14.09.2011

C. Boden

## Analyzing large social graphs in the ROBUST Project

As it is ROBUST's goal to analyze online communities with millions of users, it becomes a challenging task to scale out the algorithms and infrastructure that is necessary to accomplish that. Running such analytical computations on a single computer would take days or weeks and quickly becomes an infeasible approach.

Therefore the Database Systems and Information Management Group (DIMA) from TU Berlin (TUB) is participating in ROBUST, having the task to provide scalable community analytics on parallel processing platforms such as Hadoop and Stratosphere. These systems run clusters of several machines and provide programming models (called MapReduce and PACT) to execute computations in parallel.

DIMA has strong ties to the "Mahout Machine Learning"-Project of the Apache Software Foundation (a non-profit organisation where hundreds of volunteers develop software under the open-source business-friendly Apache License). This project aims to develop scalable data mining algorithms and is a perfect fit for our work in ROBUST.

In order to drive forward standardization and make research results instantly usable for companies, a majority of the algorithms developed and implemented for ROBUST are committed into the Mahout project. The latest contributions consist of two algorithms that measure the proximity and similarity of nodes in a social graph. Social graphs usually consist of nodes that represent users which are connected by edges that represent relationships like friendship or replies in a communication process. In ROBUST scenarios we look at social graphs with millions of nodes and hundreds of millions of edges.

The first algorithm TUB implemented is called Random Walk With Restarts. It mimics a random walk from a start node through the social graph and calculates the probability that we arrive at a particular different node. This algorithm provides a measure of the proximity of nodes. If the probability to reach a particular node from our start node is exceptionally high and there is no edge linking those directly, it might be desirable to form a new connection between them. If we apply the algorithm to friendship graphs we have a way to predict "missing" friendships, similar to "people you might know" recommendations on platforms such as LinkedIn or Facebook.

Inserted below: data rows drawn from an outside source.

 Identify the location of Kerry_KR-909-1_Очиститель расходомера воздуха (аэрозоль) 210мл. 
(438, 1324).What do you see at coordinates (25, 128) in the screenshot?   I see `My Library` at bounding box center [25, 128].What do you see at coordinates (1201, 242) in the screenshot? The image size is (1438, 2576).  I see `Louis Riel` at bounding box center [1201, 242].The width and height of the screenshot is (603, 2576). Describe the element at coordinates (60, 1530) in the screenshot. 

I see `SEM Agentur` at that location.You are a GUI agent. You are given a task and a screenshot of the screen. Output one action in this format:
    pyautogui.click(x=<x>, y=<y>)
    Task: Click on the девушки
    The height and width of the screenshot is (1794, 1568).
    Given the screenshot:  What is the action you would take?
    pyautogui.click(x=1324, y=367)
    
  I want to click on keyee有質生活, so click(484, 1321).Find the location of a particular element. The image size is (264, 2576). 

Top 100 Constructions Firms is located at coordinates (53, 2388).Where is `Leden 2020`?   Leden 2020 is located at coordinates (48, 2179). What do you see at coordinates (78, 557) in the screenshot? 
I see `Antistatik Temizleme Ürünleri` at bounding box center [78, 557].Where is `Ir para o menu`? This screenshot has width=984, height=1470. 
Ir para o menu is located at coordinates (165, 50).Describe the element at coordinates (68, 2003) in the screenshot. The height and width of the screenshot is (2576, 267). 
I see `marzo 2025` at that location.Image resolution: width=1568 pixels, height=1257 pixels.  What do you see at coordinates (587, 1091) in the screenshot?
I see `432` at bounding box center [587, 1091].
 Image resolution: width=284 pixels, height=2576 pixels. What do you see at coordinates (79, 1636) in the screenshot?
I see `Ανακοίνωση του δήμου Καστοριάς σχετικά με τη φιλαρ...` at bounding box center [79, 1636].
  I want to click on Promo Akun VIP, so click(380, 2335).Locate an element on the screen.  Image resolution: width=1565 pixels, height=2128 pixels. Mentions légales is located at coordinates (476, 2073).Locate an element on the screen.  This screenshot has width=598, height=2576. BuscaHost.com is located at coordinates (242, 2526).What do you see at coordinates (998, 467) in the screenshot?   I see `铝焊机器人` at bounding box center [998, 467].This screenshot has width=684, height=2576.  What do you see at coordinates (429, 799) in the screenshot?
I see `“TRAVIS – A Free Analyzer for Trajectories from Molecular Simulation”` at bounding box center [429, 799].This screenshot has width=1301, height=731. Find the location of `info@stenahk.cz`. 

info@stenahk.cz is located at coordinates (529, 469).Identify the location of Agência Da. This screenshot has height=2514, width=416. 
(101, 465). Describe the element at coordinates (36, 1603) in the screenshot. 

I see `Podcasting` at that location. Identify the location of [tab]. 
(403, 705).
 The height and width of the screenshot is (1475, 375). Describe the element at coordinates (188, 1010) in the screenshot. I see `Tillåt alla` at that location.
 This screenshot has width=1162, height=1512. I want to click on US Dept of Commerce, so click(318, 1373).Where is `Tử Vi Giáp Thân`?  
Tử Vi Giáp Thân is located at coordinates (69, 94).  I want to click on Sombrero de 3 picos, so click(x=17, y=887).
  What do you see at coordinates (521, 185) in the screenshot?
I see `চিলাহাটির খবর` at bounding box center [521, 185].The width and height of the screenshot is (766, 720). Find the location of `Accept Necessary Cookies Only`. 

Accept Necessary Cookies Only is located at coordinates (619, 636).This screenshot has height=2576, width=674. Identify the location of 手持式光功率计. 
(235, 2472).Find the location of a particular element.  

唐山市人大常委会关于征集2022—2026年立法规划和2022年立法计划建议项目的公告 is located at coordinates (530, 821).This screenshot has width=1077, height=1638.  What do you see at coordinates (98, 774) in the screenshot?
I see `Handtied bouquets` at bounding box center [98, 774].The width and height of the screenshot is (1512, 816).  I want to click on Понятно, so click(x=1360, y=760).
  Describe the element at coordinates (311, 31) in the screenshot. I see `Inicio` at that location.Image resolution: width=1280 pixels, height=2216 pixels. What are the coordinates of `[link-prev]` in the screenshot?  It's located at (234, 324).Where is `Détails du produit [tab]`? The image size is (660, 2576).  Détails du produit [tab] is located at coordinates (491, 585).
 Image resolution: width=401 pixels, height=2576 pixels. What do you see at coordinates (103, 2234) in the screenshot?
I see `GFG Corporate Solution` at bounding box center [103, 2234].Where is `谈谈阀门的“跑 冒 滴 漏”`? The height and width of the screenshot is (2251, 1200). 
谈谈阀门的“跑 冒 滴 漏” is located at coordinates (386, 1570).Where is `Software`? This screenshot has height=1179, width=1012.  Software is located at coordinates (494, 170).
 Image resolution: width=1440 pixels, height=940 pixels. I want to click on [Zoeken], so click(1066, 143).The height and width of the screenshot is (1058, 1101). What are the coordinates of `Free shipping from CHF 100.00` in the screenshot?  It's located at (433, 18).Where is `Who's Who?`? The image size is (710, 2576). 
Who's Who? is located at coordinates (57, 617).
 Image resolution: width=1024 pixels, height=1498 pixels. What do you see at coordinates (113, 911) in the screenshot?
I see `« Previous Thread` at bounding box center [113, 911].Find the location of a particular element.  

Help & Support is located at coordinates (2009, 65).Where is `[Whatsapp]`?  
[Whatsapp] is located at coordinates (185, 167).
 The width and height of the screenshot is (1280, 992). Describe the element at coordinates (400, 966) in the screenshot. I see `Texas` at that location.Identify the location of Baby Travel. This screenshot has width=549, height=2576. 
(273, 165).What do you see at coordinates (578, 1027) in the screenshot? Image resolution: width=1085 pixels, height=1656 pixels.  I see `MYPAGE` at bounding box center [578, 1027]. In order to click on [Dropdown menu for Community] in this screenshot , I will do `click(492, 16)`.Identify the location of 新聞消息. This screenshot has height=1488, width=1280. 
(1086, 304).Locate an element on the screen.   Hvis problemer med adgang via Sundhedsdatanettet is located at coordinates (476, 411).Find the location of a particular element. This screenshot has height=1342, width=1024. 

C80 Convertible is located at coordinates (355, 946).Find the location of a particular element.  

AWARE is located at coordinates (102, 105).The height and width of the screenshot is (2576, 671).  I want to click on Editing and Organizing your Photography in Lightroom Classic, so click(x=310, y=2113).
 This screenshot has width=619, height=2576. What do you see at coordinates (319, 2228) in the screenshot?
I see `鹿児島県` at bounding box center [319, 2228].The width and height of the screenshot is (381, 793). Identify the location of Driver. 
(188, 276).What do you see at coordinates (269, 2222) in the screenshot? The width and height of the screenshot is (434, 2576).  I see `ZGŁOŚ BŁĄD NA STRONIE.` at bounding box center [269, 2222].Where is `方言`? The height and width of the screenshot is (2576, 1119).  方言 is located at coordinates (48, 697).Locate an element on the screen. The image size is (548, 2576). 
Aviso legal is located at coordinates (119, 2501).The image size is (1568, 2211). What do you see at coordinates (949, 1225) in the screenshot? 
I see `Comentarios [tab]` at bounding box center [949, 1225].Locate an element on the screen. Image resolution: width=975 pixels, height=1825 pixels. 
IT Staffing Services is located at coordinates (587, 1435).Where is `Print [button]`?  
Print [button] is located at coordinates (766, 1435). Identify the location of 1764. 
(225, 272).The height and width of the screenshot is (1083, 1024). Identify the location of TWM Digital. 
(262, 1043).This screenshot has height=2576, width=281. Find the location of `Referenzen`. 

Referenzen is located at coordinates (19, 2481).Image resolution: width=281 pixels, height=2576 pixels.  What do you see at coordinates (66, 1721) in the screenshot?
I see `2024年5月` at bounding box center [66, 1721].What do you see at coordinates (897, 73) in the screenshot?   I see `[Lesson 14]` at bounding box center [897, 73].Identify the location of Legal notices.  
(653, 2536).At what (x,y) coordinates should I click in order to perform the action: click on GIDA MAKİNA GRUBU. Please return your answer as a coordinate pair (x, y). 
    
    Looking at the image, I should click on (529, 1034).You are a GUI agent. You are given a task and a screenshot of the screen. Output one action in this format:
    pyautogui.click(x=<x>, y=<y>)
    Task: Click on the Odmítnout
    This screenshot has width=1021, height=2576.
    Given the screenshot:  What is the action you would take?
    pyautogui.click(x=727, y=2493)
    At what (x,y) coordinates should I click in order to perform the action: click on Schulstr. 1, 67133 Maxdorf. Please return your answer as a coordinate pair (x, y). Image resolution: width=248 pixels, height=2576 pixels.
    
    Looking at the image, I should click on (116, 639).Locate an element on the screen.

The second algorithm comes from Recommendation Mining originally and interprets a link in the social graph as a recommendation from one user to another. It pairwisely compares all nodes to find the most similar ones. This is actually the same as the approach behind Amazon's well known "people who like this book also like those books" recommendations. We mine relations that could be described by "people who are friends with this user are also friends with those users". The results can again be used to predict missing friendships and might also be an indicator for like minded groups of people.